**Provided text**
The main variant of the name Doyle in Ireland is MacDowell who were Galloglasses from the Hebrides who settled in County Roscommon. In the Hebrides their name was MacDugall.

The name Doyle is recorded as Ó'Dubhghaill in the ancient manuscript 'The Annals of the Four Masters' from the year 978 to 1013. It is after this time that the name was adopted by the settled Viking families and then anglicized to its current form of Doyle in later centuries.

Perhaps the most famous bearer of the name was Sir Arthur Conan Doyle (1859–1930), the creator of 'Sherlock Holmes' and whose great-grandfather was John Doyle (1797-1868), of Dublin, a writer for the satirical magazine 'Punch'.

**Listing**
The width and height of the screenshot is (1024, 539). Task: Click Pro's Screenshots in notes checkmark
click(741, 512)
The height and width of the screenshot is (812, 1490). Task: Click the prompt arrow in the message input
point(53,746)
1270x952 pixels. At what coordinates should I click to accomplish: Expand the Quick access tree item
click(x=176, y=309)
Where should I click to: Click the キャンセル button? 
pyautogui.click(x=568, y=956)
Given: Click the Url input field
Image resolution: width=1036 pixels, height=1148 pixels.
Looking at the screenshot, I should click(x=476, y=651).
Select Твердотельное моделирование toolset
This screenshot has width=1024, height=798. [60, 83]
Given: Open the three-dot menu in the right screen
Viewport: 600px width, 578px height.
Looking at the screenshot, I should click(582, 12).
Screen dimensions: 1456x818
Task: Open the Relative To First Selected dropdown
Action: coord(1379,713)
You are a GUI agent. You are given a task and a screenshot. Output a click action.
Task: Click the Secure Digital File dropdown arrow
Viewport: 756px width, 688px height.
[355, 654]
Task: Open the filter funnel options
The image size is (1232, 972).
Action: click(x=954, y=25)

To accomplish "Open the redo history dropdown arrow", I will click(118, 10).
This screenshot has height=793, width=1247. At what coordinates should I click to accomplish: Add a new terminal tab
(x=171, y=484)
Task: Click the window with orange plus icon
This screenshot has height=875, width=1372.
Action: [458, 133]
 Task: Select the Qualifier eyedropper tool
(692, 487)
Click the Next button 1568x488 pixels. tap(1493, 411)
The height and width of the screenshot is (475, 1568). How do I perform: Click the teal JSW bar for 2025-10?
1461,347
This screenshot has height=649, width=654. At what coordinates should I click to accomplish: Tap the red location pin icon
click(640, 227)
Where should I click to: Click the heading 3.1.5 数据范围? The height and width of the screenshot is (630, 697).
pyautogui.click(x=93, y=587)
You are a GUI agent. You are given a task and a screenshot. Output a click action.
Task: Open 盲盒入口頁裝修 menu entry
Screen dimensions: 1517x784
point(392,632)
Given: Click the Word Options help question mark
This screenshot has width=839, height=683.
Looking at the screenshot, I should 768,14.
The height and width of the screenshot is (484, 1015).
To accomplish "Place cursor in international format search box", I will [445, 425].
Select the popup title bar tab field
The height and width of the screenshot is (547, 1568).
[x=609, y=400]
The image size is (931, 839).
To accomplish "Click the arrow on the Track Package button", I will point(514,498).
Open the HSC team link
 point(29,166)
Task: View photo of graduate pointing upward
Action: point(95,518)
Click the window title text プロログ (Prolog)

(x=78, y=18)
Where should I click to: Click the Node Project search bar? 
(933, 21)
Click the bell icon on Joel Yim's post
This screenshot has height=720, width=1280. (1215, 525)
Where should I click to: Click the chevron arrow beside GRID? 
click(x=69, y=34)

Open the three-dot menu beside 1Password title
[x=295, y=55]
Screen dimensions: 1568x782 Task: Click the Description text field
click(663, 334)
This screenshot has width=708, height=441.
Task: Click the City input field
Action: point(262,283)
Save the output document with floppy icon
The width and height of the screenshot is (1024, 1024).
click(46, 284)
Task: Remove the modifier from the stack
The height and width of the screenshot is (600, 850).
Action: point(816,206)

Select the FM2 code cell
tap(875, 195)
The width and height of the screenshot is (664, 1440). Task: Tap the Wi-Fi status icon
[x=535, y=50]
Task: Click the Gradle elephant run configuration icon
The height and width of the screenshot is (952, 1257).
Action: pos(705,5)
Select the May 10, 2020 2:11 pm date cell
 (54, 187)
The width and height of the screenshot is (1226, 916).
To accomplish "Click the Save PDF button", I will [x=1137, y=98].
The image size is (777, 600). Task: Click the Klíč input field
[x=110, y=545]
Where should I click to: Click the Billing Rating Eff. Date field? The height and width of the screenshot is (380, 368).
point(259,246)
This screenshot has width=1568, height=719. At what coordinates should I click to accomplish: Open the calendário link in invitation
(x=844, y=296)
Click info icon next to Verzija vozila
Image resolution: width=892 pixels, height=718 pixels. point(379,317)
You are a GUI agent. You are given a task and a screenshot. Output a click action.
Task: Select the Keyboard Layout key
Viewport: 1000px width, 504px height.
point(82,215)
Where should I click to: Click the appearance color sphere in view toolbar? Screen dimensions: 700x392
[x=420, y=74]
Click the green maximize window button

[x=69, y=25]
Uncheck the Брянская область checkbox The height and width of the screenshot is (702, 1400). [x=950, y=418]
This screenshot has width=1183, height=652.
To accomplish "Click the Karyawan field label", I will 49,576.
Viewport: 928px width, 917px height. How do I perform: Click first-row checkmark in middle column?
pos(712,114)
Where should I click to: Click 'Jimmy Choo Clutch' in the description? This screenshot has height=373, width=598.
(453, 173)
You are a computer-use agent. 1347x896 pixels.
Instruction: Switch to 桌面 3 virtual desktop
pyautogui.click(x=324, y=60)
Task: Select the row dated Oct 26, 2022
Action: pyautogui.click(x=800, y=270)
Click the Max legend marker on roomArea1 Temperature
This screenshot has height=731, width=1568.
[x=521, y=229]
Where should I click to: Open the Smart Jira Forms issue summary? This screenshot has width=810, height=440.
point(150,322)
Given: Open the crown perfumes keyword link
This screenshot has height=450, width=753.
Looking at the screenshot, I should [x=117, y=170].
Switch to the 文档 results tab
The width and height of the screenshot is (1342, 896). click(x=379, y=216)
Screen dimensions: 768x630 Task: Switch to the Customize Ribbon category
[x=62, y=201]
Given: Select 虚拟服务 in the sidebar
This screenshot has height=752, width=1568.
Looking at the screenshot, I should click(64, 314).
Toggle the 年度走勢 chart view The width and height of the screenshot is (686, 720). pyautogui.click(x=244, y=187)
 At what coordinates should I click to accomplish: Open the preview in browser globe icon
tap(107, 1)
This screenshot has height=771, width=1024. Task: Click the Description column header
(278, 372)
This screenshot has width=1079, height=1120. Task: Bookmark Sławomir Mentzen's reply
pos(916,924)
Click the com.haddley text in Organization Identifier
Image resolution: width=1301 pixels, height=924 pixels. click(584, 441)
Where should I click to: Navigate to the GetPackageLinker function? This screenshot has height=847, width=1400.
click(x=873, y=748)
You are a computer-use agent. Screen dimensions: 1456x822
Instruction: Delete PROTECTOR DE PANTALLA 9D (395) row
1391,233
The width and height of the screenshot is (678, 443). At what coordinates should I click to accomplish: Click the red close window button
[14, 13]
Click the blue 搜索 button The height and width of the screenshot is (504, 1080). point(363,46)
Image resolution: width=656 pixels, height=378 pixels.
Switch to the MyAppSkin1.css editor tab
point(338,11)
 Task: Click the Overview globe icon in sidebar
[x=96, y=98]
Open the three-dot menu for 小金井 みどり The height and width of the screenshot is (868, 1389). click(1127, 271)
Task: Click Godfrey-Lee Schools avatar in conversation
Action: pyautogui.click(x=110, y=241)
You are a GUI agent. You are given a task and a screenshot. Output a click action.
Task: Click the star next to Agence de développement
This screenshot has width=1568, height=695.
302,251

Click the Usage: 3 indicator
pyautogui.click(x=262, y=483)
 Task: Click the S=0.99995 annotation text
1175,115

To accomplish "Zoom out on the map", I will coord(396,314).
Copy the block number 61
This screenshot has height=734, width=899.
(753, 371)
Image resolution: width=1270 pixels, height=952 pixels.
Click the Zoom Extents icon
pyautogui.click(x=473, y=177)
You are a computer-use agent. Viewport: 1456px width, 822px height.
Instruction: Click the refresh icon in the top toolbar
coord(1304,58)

**Task goal**
Echo the passage on the Doyle surname between "The name Doyle is" and "satirical magazine 'Punch'.", inclusive.

**Complete answer**
The name Doyle is recorded as Ó'Dubhghaill in the ancient manuscript 'The Annals of the Four Masters' from the year 978 to 1013. It is after this time that the name was adopted by the settled Viking families and then anglicized to its current form of Doyle in later centuries.

Perhaps the most famous bearer of the name was Sir Arthur Conan Doyle (1859–1930), the creator of 'Sherlock Holmes' and whose great-grandfather was John Doyle (1797-1868), of Dublin, a writer for the satirical magazine 'Punch'.